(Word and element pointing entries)
==================================================

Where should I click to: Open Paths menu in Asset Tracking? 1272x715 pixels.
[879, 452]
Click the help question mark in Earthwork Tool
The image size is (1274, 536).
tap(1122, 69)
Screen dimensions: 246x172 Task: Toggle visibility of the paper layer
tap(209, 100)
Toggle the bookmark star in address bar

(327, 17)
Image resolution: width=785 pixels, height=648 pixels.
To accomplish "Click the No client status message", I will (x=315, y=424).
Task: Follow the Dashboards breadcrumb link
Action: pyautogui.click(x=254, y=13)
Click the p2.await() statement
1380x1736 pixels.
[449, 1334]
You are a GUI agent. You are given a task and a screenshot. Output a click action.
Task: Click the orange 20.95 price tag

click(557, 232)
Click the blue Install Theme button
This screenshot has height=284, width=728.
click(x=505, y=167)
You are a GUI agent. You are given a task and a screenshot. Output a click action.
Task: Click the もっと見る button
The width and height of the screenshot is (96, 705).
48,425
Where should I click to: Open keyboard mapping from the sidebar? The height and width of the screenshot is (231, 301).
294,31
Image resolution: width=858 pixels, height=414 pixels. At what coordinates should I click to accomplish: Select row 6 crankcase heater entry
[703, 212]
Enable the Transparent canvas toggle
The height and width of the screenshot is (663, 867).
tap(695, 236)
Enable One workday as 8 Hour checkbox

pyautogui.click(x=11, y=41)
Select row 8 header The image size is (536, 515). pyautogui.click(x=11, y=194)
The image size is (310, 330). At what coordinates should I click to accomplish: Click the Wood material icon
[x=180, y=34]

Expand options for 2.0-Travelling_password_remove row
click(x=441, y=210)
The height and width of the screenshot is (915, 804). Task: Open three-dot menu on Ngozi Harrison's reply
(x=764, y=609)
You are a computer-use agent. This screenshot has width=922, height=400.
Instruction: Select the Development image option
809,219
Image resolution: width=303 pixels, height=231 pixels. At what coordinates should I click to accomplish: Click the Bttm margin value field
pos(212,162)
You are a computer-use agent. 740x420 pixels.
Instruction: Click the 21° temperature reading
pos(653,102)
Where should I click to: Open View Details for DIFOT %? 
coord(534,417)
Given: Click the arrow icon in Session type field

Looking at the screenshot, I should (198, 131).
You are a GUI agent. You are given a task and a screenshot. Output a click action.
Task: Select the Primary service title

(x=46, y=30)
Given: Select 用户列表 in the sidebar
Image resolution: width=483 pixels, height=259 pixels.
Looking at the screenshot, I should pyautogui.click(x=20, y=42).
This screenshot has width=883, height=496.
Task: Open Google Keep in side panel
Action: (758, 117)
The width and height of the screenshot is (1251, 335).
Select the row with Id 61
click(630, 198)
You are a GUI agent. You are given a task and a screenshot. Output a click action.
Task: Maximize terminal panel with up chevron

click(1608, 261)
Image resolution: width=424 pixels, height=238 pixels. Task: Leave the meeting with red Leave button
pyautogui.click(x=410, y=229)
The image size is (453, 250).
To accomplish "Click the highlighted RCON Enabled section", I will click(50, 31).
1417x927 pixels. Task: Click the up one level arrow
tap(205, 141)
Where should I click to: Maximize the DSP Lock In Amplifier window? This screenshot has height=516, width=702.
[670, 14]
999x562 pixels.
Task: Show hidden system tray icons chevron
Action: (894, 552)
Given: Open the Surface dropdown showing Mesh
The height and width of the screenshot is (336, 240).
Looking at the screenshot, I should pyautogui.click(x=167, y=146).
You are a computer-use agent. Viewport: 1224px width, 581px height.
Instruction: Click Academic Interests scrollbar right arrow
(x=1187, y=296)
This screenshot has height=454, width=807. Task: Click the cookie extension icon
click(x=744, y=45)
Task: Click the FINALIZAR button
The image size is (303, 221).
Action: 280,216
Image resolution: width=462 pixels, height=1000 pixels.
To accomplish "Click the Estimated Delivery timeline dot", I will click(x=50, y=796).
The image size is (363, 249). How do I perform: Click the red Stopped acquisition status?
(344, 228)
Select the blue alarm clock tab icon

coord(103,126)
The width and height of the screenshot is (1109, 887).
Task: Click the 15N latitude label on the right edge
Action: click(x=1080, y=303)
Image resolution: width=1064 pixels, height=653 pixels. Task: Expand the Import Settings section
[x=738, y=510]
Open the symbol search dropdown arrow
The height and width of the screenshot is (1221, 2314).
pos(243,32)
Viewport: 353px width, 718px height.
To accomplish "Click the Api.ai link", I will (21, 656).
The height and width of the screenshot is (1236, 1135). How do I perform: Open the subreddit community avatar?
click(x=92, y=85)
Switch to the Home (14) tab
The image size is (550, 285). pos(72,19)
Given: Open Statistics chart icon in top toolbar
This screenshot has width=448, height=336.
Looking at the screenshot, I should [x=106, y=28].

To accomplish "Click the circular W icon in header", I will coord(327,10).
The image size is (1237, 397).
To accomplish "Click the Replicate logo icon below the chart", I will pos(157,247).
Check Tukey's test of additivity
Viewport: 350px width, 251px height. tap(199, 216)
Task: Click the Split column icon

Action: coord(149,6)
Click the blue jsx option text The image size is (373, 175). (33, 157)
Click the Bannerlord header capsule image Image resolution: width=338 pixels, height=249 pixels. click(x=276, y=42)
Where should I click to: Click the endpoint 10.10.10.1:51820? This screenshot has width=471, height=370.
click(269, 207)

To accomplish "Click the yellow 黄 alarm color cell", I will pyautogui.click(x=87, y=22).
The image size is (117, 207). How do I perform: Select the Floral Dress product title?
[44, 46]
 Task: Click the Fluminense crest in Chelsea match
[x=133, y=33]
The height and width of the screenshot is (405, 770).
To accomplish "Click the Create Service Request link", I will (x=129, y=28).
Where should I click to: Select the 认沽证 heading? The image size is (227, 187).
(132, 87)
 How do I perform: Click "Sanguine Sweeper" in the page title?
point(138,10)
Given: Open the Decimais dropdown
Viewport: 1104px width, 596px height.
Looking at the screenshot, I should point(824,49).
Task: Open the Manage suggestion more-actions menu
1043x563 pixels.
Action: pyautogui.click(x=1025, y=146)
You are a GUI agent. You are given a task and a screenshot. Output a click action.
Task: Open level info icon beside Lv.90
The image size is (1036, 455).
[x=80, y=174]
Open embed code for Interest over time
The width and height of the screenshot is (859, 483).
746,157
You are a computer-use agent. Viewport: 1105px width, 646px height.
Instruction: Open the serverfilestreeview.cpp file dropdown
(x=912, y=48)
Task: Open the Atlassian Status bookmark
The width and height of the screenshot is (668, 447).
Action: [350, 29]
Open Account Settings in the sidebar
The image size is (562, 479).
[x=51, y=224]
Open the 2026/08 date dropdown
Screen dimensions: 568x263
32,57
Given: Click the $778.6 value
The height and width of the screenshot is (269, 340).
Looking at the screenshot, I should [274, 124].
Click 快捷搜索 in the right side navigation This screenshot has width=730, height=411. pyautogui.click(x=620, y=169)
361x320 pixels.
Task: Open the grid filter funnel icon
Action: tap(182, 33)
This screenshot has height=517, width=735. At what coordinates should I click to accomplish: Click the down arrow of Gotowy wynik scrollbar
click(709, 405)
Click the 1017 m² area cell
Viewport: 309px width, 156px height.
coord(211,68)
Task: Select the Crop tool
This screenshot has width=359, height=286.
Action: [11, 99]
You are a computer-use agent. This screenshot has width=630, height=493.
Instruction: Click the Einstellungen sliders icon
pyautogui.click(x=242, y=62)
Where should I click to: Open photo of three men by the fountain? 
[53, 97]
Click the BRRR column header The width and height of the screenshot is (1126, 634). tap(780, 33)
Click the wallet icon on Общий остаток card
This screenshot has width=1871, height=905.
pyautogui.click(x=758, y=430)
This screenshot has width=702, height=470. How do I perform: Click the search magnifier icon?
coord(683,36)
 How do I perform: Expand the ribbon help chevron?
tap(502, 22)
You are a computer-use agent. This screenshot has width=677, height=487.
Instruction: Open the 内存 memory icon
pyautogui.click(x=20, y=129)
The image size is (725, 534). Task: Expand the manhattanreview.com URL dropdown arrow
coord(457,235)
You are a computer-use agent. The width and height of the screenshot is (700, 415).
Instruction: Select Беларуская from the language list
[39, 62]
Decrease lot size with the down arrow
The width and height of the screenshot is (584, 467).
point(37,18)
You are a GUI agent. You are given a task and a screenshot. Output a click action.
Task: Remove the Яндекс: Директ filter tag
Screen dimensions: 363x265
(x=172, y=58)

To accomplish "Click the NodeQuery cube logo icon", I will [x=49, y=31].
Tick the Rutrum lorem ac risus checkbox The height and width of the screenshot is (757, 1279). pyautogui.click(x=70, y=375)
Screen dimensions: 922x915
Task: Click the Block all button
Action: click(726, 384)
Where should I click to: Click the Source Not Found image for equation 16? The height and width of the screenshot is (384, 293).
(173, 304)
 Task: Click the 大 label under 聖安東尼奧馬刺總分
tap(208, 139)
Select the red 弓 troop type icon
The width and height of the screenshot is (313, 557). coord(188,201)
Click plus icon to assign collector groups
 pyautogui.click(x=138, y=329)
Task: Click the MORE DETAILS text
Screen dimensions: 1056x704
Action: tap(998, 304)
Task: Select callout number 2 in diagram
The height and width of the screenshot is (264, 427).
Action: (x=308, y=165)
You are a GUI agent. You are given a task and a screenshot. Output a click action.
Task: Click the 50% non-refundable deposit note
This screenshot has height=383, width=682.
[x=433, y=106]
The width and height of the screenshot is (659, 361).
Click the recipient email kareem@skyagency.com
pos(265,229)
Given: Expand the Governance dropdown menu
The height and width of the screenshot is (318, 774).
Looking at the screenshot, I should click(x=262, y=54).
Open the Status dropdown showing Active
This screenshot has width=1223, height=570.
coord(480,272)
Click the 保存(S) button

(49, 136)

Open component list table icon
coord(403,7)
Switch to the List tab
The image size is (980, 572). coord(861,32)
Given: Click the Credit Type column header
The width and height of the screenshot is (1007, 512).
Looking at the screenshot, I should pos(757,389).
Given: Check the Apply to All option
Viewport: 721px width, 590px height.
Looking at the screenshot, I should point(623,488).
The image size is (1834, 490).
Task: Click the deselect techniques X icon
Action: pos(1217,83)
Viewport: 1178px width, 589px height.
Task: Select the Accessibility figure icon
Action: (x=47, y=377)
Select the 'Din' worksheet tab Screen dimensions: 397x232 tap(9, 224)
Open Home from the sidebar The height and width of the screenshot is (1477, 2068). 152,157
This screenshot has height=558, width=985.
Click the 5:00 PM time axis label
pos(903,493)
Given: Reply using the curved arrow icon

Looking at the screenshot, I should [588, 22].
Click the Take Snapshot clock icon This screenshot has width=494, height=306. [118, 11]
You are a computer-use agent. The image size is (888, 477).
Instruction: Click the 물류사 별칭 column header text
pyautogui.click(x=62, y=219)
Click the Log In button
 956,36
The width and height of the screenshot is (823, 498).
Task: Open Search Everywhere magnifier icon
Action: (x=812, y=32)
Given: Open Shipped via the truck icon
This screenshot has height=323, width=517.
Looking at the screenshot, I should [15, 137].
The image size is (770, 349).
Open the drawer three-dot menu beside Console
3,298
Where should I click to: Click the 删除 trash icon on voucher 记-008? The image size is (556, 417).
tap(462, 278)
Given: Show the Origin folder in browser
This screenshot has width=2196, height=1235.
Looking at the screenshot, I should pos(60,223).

==================================================

Directive -> Pick out every line of the records above that contains the word "arrow" and copy each one. Count a match only when the case is the same.

Exercise answer ->
Given: Click the arrow icon in Session type field
1417x927 pixels. Task: Click the up one level arrow
Instruction: Click Academic Interests scrollbar right arrow
Open the symbol search dropdown arrow
This screenshot has height=517, width=735. At what coordinates should I click to accomplish: Click the down arrow of Gotowy wynik scrollbar
The image size is (725, 534). Task: Expand the manhattanreview.com URL dropdown arrow
Decrease lot size with the down arrow
Given: Reply using the curved arrow icon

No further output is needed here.